Author’s Note: It’s really great to be back! Hope you’ve been following me on my Tumblr, because the stuff I saw in Japan are there! Oh yes, happy belated new year! So, this kind of makes it the 1st post of 2012…I’ll do my best!
((What am I doing here? I’m supposed to study!))
It has been three months since I last howled with my gang. I can clearly picture my memories, floating around like small pieces of dust, unnoticed by the people around me. The images pierce my heart sharply as I recalled the great times we had together.

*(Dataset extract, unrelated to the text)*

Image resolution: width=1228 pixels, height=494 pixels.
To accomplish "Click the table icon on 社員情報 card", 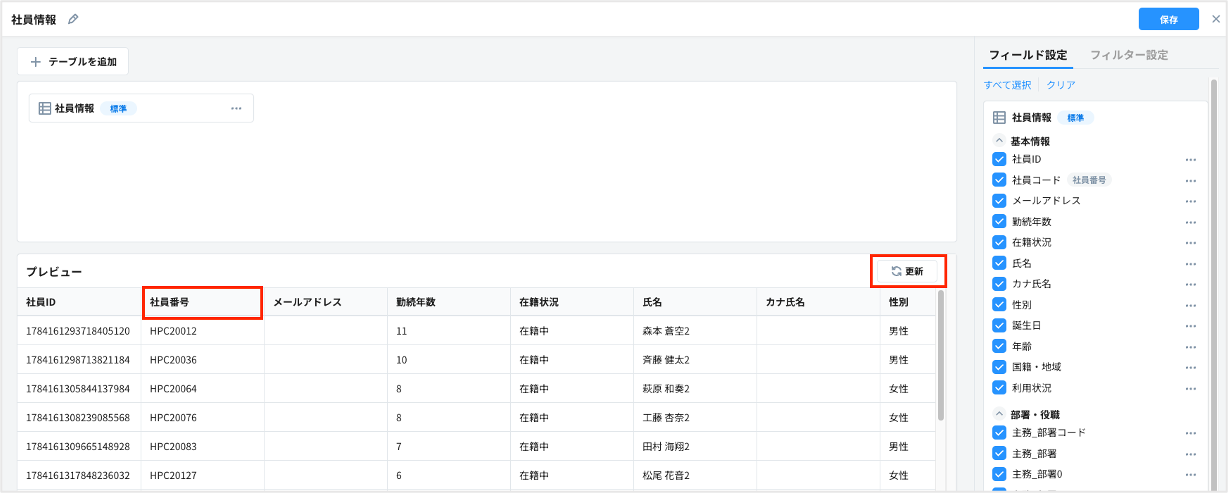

I’m grateful to be in a class with friends I know and recognise, some who are friends of my friends. But when it comes to the afternoon assembly, I’ve never felt more lonely. Bernice left early, and the rest are either far back or way in front, thanks to the stupid arrangement of sitting in index numbers.
I feel the blue of my emotions, where I can actually sense the gaping hole missing in my heart. I almost cry, but I hold it back, and hug my knees to my broken heart. The warm comfort does nothing but make me feel the emptiness even more evident. I tilt my head to the right, and saw my squadmates together, laughing and chatting happily, without a care in the world.
I stare at them for awhile, and then look away. I hear them calling me faintly, but I think it is my imagination. The calls are getting louder, so I turn. They wave at me, shooting me friendly smiles. I smile back, and faltered, when they went back to talking.
I search for Nadine. She is sitting in front with Isabelle Goh, exchanging fun conversations with their classmates. I am still alienating away from my own classmates. I stick to my own table, which has friends I actually know.
Still, it doesn’t seem to be much. Tears prickle and I ignore the world around me, that is getting noisier.
My heart feels so painful, yet nothing can stop it from hurting. Yet, I doubt if there really is a heart. And I doubt if anything can heal it now. When my Primary Six gang was gone, I had Moodoo. But now, without Moodoo, I had no one.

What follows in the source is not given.